-- START Text shown --
# Life at the edge!



## Stakie (Jul 11, 2011)

Let me get up to date here. I use to ride horses when I was younger. Even had one of my own while I lived in Virginia. That however was short lived as I moved and had no real choice in the matter. I took lessons elsewhere bbt I "outgrew" it and just did not have the passion for it anymore.

Currently I have found the love for horses again. As an adult I was comfortable enough to purchase another horse. This horse's name is Ziggy. He is an older horse. He was a rescue that I was fortunate person to find him. He has had much more training then I. However, we are both being trained once again. We are going to get in shape! I need re-learn rein control and I need to work with Ziggy on how to respond to whoa!

We are finally going to be moving from the rescue that I adopted him from and will be moving MUCH closer to my house. We will finally be able to spend much more time with each other starting on 7/28/11! I will be purchasing all "new" tack that fits us both. We *will* be able to ride the trails by next year!


----------



## Stakie (Jul 11, 2011)

I have not rode Ziggy in what seems like ages. Not because I do not want to but because he needed to have a trim. He finally got one yesterday. He is sound but needs some hoof conditioner. Just another item on my list of tack to get. I went to our local Agway today to price everything. I found just about everything I needed so far. I will be purchasing a saddle on friday. Thankfully I can put it on layaway. There are ALOT of things I need to get before I move Ziggy to his new home. It's a little overwhelming but it is sure worth it.

Ziggy needs a breast collar, well more like I need one for him. It makes me feel more secure while riding. It's VERY hard to find things that fit him being that he is a Saddlebred and most are made for the quarter horse structure. (So I am told) I have a color theme for him so I am going to try and stick with that while I look for everything.
-- END Text shown --
> [Requests]:
1. From the posts about Ziggy, extract the stretch from "# Life at the" through "for it anymore.", copying it word for word.
2. Decide whether each statement agrees with the posts about Ziggy, answering yes or no and quoting the words that settle it: (a) Ziggy is an older horse. (b) The saddle is to be bought on Saturday. (c) Ziggy is a quarter horse.
Rely only on the posts about Ziggy.
-- START Raw data --
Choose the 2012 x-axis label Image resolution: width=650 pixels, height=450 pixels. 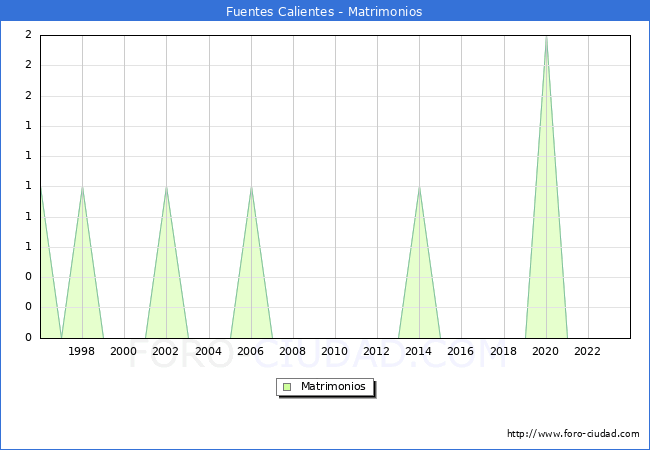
-- END Raw data --
> [Results in order]:
1.
# Life at the edge!



## Stakie (Jul 11, 2011)

Let me get up to date here. I use to ride horses when I was younger. Even had one of my own while I lived in Virginia. That however was short lived as I moved and had no real choice in the matter. I took lessons elsewhere bbt I "outgrew" it and just did not have the passion for it anymore.

2.
(a) Yes: "He is an older horse."
(b) No: "I will be purchasing a saddle on friday."
(c) No: "he is a Saddlebred"